The result is a brain that processes information through different routes than it did before. A person might find that tasks which were once effortless now require deliberate concentration, while other abilities remain intact or even sharpen. This is why acquired neurodivergence isn’t simply “brain damage” in the colloquial sense. It’s a reorganized brain operating with a different set of strengths and limitations.

What It Feels Like Day to Day

People with acquired neurodivergence often describe the experience as disorienting precisely because they remember how their brain used to work. Someone with innate ADHD has always navigated the world with that particular wiring. Someone who develops attention and executive function difficulties after a brain injury or chemotherapy is adjusting to a version of themselves they didn’t expect.

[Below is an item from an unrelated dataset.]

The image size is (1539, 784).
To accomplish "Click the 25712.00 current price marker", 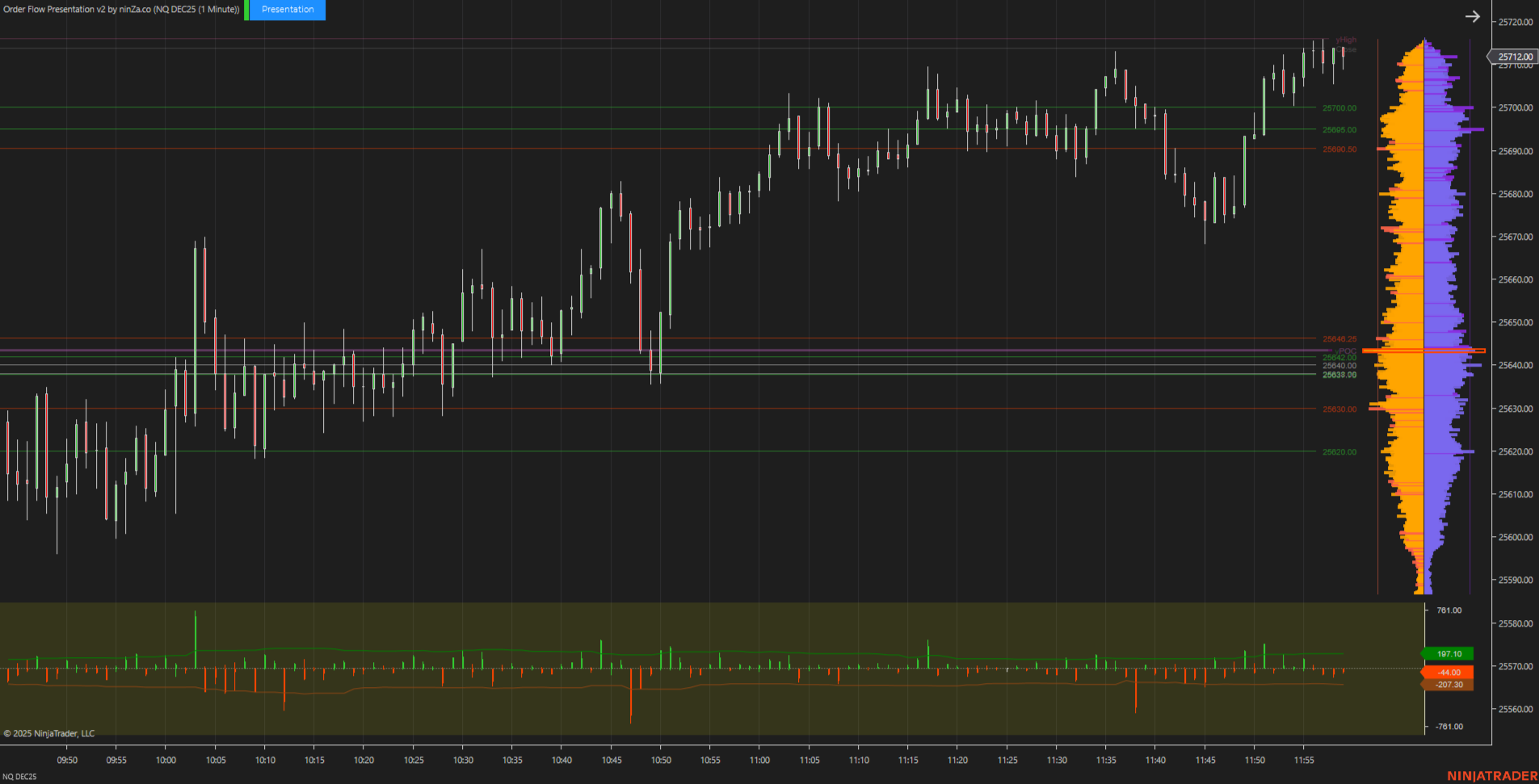I will point(1514,57).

Common everyday challenges include difficulty filtering out background noise or visual distractions, trouble holding multiple pieces of information in mind at once, slower processing when reading or following conversations, fatigue that sets in faster during cognitive tasks, and difficulty with planning or sequencing steps in a complex task. Sensory sensitivities may develop, emotional regulation may shift, and spatial orientation can become unreliable. The specific profile depends entirely on which parts of the brain were affected and how the rewiring process unfolded.

Why the Label Matters

Framing these changes as acquired neurodivergence rather than purely as deficits has practical consequences. Under a traditional medical model, a person with post-stroke cognitive changes is “impaired” and the goal is solely to restore previous function. Under a neurodiversity-informed approach, the person is recognized as having a different cognitive profile that deserves accommodation and respect, regardless of whether full recovery is possible.

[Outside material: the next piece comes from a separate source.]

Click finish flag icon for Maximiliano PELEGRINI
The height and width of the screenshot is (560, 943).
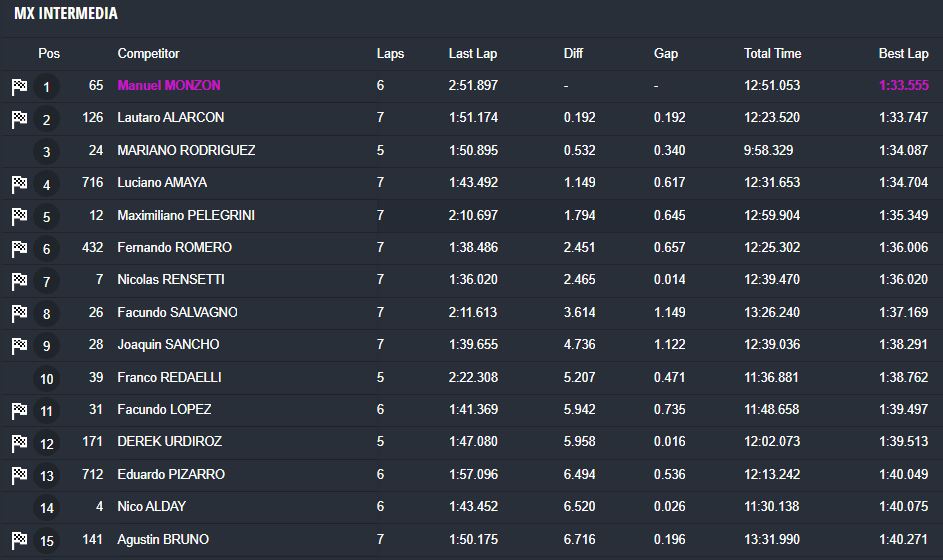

There is still active debate about where acquired conditions belong within the neurodiversity conversation. Some advocates and organizations, like the Therapist Neurodiversity Collective, draw a firm line between innate neurodivergence and acquired neurological conditions, arguing that conflating the two risks misrepresenting the nature of conditions like autism. Others, following Chapman’s reasoning, argue that any person with a neurological difference should have the option to claim a neurodivergent identity if that framing helps them navigate the world. The broader clinical community is also shifting: a recent letter published in the medical literature argued that the DSM’s use of “developmental disorders” for neurodivergent conditions is outdated and pathologizing, a sign that how we categorize and talk about neurological difference is in flux across the board.

Practical Support and Accommodations

Whether or not someone identifies with the neurodiversity framework, the accommodations that help are concrete and well-established. Workplace and educational strategies for acquired cognitive differences typically focus on reducing the load on the specific functions that changed.

  • Reducing distractions: Working in a quiet space with fewer visual and auditory interruptions, since filtering out irrelevant information often requires more effort than before.
  • Externalizing memory: Written summaries of meetings, recorded instructions, and checklists replace the need to hold information in working memory.
  • Breaking tasks into steps: Complex projects are divided into smaller, clearly defined actions rather than presented as a single set of instructions.
  • Adjusting communication pace: Asking colleagues to speak more slowly, use shorter sentences, and check in before moving to a new topic.
  • Navigation support: Signs, labeled pathways, or route training for people who experience spatial disorientation.

These accommodations closely resemble those used by people with innate neurodivergence, which is part of the reason the overlap between the two categories keeps generating discussion. A person who develops executive function difficulties after chemotherapy and a person with ADHD may benefit from nearly identical workplace adjustments, even though the origins of their cognitive profiles are entirely different.